A Prefeitura de Porto Alegre antecipou o pagamento de precatórios municipais após concluir uma rodada de negociações que beneficiou tanto os credores quanto as finanças públicas. A iniciativa, conduzida pela Procuradoria-Geral do Município (PGM), possibilitou uma economia de aproximadamente R$ 12,9 milhões para o orçamento municipal.
A negociação foi encerrada em dezembro do ano passado e envolveu credores que aderiram ao chamamento realizado pela Central de Precatórios do Tribunal de Justiça no final de 2024. Ao todo, 142 pessoas manifestaram interesse em participar do processo, e 104 delas formalizaram acordos com o Município, garantindo o recebimento antecipado dos valores devidos.
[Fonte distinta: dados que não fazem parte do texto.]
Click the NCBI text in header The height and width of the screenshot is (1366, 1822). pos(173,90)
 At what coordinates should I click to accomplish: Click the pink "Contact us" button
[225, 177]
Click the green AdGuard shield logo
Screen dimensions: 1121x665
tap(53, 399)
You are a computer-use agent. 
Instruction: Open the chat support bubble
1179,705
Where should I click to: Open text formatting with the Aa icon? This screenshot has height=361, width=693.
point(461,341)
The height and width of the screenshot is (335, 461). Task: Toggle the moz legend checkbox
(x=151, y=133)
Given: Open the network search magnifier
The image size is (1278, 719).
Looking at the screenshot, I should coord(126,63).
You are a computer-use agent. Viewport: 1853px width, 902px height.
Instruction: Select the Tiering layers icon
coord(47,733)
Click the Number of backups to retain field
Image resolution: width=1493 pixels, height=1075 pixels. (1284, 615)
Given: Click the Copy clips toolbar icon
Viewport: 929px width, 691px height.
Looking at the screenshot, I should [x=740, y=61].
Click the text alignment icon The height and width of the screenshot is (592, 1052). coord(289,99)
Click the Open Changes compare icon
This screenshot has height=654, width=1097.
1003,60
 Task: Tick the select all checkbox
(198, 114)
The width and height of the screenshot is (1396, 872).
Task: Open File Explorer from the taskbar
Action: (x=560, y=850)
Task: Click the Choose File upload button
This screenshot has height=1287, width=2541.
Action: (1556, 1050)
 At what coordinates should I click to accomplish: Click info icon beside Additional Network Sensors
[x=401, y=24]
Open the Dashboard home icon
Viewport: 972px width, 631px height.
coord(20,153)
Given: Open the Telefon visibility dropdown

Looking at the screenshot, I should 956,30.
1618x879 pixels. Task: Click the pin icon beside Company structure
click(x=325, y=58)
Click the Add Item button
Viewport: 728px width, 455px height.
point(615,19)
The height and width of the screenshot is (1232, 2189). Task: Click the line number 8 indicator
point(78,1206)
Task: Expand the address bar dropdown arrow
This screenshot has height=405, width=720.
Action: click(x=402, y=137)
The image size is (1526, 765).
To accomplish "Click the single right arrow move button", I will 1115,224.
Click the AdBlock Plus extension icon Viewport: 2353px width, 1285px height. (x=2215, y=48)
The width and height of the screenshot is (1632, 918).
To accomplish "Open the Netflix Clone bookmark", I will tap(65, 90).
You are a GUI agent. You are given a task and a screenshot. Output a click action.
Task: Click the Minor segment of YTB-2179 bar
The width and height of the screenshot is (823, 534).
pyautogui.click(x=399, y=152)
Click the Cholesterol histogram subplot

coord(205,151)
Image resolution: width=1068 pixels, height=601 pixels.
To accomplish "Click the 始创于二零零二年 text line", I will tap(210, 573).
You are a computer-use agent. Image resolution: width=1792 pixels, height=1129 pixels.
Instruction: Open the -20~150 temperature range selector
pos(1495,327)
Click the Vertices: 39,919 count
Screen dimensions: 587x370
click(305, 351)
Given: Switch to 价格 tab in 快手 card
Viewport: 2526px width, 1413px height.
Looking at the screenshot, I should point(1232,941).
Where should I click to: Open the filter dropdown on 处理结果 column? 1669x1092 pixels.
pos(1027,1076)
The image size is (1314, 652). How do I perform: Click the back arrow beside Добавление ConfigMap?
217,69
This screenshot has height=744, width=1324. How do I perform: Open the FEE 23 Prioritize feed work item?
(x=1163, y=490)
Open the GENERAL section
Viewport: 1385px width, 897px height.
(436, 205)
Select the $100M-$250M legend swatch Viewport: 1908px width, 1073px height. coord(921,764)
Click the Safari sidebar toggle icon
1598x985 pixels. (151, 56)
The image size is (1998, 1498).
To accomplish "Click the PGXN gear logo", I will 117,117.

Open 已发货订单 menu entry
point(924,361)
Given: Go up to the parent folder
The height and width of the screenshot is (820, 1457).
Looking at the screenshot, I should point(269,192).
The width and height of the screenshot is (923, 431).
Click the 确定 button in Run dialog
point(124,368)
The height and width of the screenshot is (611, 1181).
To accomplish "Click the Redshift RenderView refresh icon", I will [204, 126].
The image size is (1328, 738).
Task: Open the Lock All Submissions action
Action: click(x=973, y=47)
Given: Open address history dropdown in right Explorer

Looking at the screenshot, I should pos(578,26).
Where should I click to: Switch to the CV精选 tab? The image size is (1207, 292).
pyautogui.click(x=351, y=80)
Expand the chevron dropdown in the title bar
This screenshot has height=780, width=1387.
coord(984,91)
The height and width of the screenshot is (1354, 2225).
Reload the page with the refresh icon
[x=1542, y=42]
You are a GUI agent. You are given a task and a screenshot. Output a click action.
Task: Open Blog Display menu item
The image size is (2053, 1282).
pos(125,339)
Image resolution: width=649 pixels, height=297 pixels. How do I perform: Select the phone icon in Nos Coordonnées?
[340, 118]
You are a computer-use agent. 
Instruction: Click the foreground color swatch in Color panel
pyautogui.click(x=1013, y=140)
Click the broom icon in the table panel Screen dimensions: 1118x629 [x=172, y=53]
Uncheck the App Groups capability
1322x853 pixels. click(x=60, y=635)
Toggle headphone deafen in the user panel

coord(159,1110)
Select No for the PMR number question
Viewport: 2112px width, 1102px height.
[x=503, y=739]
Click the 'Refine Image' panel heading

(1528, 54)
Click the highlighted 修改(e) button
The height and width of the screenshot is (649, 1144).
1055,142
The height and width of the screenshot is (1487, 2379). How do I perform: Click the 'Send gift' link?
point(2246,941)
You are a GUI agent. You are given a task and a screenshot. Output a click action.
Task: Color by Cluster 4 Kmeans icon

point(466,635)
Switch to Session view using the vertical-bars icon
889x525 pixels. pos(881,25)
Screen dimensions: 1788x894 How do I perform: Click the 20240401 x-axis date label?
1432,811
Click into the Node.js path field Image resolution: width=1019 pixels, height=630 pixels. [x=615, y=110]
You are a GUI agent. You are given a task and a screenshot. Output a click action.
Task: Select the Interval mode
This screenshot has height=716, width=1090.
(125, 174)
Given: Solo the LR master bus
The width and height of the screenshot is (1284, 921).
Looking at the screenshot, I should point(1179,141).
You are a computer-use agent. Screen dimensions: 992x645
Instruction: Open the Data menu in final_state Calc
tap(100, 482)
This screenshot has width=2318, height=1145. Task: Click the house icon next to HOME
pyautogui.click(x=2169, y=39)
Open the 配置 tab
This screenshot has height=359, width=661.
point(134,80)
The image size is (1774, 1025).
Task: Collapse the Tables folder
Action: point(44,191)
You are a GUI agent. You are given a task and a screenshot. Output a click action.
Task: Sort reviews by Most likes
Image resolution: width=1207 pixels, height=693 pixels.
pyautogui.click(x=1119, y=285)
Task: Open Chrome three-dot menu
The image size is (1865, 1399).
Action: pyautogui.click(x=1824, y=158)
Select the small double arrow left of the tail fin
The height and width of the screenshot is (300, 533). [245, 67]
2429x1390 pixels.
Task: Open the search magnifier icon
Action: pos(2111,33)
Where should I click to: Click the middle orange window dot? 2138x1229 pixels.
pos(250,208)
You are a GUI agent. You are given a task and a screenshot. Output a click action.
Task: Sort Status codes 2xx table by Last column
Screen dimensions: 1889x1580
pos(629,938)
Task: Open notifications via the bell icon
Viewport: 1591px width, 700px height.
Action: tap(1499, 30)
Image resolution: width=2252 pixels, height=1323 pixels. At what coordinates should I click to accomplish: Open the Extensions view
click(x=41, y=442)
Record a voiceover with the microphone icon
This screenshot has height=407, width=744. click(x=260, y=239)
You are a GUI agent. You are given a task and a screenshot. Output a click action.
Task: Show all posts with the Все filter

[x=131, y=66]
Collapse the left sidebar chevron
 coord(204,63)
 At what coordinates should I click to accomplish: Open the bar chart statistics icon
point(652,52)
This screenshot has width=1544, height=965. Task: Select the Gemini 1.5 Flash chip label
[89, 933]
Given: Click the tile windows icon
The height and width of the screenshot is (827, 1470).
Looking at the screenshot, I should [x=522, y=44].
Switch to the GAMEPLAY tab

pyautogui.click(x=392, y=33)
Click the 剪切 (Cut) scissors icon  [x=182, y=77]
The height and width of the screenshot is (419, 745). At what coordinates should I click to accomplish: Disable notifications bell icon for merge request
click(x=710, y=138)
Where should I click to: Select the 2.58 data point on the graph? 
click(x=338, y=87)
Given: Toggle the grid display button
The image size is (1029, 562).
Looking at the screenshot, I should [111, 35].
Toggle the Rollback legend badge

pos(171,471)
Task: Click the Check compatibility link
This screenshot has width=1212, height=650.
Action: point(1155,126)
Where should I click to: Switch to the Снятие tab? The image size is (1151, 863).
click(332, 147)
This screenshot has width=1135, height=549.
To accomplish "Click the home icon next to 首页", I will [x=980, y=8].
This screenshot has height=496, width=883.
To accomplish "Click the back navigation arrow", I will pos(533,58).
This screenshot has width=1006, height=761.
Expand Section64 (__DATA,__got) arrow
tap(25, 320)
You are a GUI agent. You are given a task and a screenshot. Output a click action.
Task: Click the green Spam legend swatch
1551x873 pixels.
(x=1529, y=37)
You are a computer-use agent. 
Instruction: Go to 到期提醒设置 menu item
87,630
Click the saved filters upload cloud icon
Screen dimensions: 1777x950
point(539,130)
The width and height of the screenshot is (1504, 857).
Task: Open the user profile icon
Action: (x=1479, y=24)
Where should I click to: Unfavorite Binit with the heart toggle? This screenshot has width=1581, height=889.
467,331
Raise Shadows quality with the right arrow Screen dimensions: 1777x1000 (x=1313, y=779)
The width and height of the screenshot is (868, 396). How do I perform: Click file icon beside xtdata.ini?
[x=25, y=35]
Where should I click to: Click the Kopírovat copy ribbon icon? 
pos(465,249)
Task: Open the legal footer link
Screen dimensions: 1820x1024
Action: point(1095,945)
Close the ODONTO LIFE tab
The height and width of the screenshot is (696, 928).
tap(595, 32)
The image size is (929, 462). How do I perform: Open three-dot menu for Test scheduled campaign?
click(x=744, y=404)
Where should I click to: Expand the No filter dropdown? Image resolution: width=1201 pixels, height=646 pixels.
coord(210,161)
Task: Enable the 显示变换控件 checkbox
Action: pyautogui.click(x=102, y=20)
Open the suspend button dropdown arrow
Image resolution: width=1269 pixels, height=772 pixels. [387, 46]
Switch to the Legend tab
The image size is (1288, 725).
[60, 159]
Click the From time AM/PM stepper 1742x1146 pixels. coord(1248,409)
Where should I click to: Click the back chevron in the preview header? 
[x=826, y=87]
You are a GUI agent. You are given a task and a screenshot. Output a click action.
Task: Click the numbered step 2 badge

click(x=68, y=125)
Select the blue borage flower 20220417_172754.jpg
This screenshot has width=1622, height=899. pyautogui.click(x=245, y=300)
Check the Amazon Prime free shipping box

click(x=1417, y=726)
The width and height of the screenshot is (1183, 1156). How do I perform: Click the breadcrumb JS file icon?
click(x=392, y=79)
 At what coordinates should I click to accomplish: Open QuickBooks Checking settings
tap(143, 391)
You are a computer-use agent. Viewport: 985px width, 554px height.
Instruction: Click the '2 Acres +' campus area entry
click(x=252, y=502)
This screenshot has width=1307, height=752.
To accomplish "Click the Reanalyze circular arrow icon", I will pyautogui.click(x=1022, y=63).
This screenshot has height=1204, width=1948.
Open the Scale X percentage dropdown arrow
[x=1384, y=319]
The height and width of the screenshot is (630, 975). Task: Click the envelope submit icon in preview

Segundo o procurador-geral do Município, Jhonny Prado, a medida representa um ganho coletivo. Os credores conseguem receber mais rapidamente os recursos reconhecidos pela Justiça, enquanto a administração pública reduz despesas e cria margem para investir em áreas prioritárias. Já os credores que não aderiram à proposta permanecem na ordem original da fila de pagamento dos precatórios.
A conciliação segue as regras estabelecidas pela Lei nº 12.003/2016, que instituiu a Câmara de Conciliação de Precatórios no âmbito da PGM. A legislação autoriza a aplicação de um deságio de até 40% sobre o valor do precatório, mecanismo que viabiliza o acordo e a redução do impacto financeiro para o Município. Esta foi a terceira rodada de negociação desse tipo realizada pela Prefeitura.
Os precatórios são ordens judiciais emitidas após o encerramento definitivo de processos, determinando que a administração pública quite dívidas decorrentes de condenações judiciais. Em Porto Alegre, valores acima de 30 salários mínimos entram na categoria de precatórios, enquanto montantes inferiores são pagos por meio das chamadas Requisições de Pequeno Valor (RPVs), que seguem um procedimento diferente e mais ágil.